Marcelo Simões mostra o que há de especial numa moto de FMX

Moto Marcelo Simões
Suspensão é a parte que mais demanda trabalho na preparação

Prestes a estrear nova moto no Arena Cross, multicampeão apresenta preparação necessária para o freestyle motocross

Na corrente evolutiva que gira o freestyle motocross, um elo é fundamental: a motocicleta. Elo que exige preparação para garantir boas manobras e segurança. Ainda cabe à moto transmitir ao público boa parte da identidade do piloto. Por isso, prestes a estrear a nova montaria no Arena Cross (24 de junho), Marcelo Simões mostra o que há de especial na preparação de uma moto para FMX.

Antes de tudo, Simões credita um componente como fundamental na preparação: as suspensões.
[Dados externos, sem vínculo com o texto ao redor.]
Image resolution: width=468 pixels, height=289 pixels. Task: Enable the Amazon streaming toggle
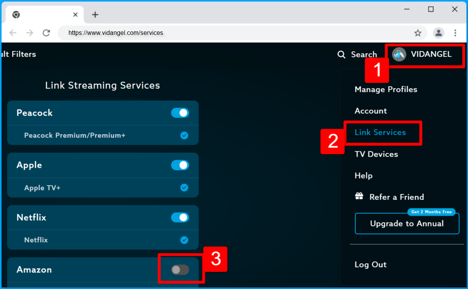(180, 269)
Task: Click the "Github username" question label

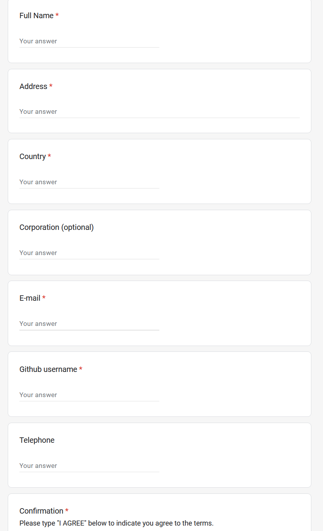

O piloto justifica explicando que a execução de boas manobras e a própria segurança estão associadas ao sistema: “As suspensões ajudam a ‘copiar’ a rampa de lançamento, a projetar o piloto no salto da melhor maneira, e recebem o impacto no pouso”.

No que se refere à segurança, o sistema pode até salvar um piloto, caso cometa alguma falha. Simões cita exemplos como pouca aceleração ou aceleração excessiva, quando aplicadas rumo ao salto. Nestes casos, o pouso se dará, respectivamente, antes e depois do ponto ideal. Embora o corpo do piloto trabalhe em conjunto com o sistema para absorver impactos, nestas situações, a força da pancada será comportada principalmente pelas suspensões.

A evolução do freestyle motocross intensificou a preparação das suspensões para a modalidade. “As suspensões usadas nas motos de FMX derivam do motocross. Mas hoje pouco se parecem quando falamos em sistemas hidráulicos. Usamos componentes bem diferentes, configurações bem particulares. Na Race Tech, conseguimos ótimos resultados com peças especialmente fabricadas para isso, satisfazendo as necessidades de cada piloto”, explica Jaime Rodriguez, preparador da Race Tech, marca que equipa as suspensões da CRF 450 de Simões.

Quando Rodriguez descreve o processo de preparação, nota-se que satisfazer a necessidade dos pilotos é algo meticuloso. Envolve analisar diversos aspectos individuais, para entender a fundo o que é preciso. Todavia, sintonizado ao discurso de Simões, um aspecto sobrepõe os demais na preparação: segurança. “Se não há segurança, não há evolução”, diz, categoricamente, Rodriguez.

Complexidade técnica à parte, basta observar o ápice de uma manobra para perceber que boa parte da atração do FMX reside no apelo visual. O que levou os pilotos a criarem grafismos e estética distintas das corridas. Normalmente, o visual reflete gosto ou personalidade do piloto. E a missão de criar a arte da moto de Simões ficou sob responsabilidade da DeMX. A empresa conseguiu aliar o estilo e ao destaque aos patrocinadores exibidos na moto.

Todo este trabalho de preparação será visto em ação em 24 de junho, em Criciúma (SC). A cidade recebe a 2ª etapa do Arena Cross 2017, campeonato no qual Simões realiza apresentações de freestyle motocross em todo o calendário.